* _Task to carry out_: Rewrite the listing below as a JSON list of strings, one string per line and no blank lines. Start at the line that contains "At what coordinates", stop after the line that contains "click(x=483, y=131)", and leave out the pictures.

[Begin Provided information]

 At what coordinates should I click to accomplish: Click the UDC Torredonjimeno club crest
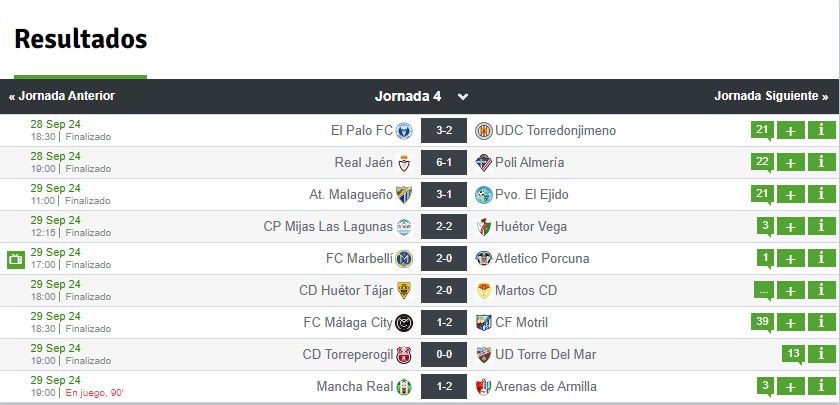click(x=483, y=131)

[End Provided information]
[Begin Provided information]

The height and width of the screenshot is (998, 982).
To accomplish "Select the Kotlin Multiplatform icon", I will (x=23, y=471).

[End Provided information]
[Begin Provided information]

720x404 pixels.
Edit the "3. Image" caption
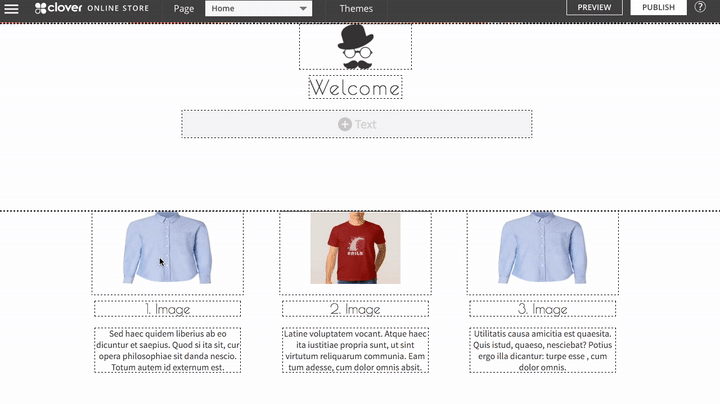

[End Provided information]

* _Problem solution_:
[
  " At what coordinates should I click to accomplish: Click the UDC Torredonjimeno club crest",
  "click(x=483, y=131)"
]